*** Opening GIVEN DATA ***

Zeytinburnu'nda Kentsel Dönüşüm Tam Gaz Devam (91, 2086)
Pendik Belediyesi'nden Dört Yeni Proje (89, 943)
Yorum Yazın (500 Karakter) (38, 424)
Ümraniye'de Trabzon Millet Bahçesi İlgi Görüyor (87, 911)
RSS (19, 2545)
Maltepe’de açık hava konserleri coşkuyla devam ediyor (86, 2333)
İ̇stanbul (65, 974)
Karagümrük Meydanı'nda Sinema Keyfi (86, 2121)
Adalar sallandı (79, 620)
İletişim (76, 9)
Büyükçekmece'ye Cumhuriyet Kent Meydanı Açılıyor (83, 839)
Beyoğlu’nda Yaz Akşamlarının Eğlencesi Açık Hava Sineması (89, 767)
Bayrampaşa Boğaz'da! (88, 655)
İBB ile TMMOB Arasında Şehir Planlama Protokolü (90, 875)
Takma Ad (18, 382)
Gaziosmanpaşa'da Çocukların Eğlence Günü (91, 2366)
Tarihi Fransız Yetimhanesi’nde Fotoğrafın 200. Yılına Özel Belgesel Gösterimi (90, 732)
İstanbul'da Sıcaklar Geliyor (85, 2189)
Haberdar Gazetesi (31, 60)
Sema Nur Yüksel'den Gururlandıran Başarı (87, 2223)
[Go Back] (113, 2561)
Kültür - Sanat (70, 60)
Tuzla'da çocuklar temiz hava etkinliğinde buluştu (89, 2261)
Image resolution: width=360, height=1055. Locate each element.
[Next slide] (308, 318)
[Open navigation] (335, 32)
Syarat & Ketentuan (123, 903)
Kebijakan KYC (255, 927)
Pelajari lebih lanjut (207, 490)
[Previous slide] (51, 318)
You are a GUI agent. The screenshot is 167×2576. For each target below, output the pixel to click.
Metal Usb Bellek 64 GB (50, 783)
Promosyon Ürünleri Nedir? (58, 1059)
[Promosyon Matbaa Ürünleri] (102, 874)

*** Closing GIVEN DATA ***

Scan the data above. Return every line with "Ürünleri" in it.

◆ ANSWER TO THIS EXERCISE
Promosyon Ürünleri Nedir? (58, 1059)
[Promosyon Matbaa Ürünleri] (102, 874)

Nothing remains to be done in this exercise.